Search the entries for the line containing "The width and height of the screenshot is (1264, 784).". Repeat it, then every line after it, exactly through the final line.

Saved data entries:
- - -

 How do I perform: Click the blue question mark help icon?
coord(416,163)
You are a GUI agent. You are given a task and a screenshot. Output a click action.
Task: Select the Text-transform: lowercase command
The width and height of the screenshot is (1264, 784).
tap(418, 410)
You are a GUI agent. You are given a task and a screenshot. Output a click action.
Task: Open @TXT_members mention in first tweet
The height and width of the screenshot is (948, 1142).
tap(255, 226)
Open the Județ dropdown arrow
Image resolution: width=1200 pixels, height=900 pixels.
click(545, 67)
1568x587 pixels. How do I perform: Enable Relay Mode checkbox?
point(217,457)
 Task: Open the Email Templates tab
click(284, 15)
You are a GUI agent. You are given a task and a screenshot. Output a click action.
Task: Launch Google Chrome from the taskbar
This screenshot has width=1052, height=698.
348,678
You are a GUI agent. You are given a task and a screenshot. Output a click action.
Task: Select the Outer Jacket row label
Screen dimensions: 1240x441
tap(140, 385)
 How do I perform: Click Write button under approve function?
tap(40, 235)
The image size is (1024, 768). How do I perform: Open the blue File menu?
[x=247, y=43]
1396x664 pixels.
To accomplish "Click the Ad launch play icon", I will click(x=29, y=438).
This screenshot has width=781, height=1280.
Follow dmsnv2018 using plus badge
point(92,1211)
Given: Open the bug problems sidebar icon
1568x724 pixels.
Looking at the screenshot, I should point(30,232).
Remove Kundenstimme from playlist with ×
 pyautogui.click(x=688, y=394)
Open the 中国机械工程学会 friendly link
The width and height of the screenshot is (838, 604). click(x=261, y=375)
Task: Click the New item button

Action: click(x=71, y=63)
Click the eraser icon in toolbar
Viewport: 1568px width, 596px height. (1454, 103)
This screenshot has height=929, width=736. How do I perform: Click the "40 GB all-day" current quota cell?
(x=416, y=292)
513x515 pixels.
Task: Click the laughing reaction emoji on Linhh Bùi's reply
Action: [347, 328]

- - -

• _RESPONSE TO THIS EXERCISE_
The width and height of the screenshot is (1264, 784).
tap(418, 410)
You are a GUI agent. You are given a task and a screenshot. Output a click action.
Task: Open @TXT_members mention in first tweet
The height and width of the screenshot is (948, 1142).
tap(255, 226)
Open the Județ dropdown arrow
Image resolution: width=1200 pixels, height=900 pixels.
click(545, 67)
1568x587 pixels. How do I perform: Enable Relay Mode checkbox?
point(217,457)
 Task: Open the Email Templates tab
click(284, 15)
You are a GUI agent. You are given a task and a screenshot. Output a click action.
Task: Launch Google Chrome from the taskbar
This screenshot has width=1052, height=698.
348,678
You are a GUI agent. You are given a task and a screenshot. Output a click action.
Task: Select the Outer Jacket row label
Screen dimensions: 1240x441
tap(140, 385)
 How do I perform: Click Write button under approve function?
tap(40, 235)
The image size is (1024, 768). How do I perform: Open the blue File menu?
[x=247, y=43]
1396x664 pixels.
To accomplish "Click the Ad launch play icon", I will click(x=29, y=438).
This screenshot has width=781, height=1280.
Follow dmsnv2018 using plus badge
point(92,1211)
Given: Open the bug problems sidebar icon
1568x724 pixels.
Looking at the screenshot, I should point(30,232).
Remove Kundenstimme from playlist with ×
 pyautogui.click(x=688, y=394)
Open the 中国机械工程学会 friendly link
The width and height of the screenshot is (838, 604). click(x=261, y=375)
Task: Click the New item button

Action: click(x=71, y=63)
Click the eraser icon in toolbar
Viewport: 1568px width, 596px height. (1454, 103)
This screenshot has height=929, width=736. How do I perform: Click the "40 GB all-day" current quota cell?
(x=416, y=292)
513x515 pixels.
Task: Click the laughing reaction emoji on Linhh Bùi's reply
Action: [347, 328]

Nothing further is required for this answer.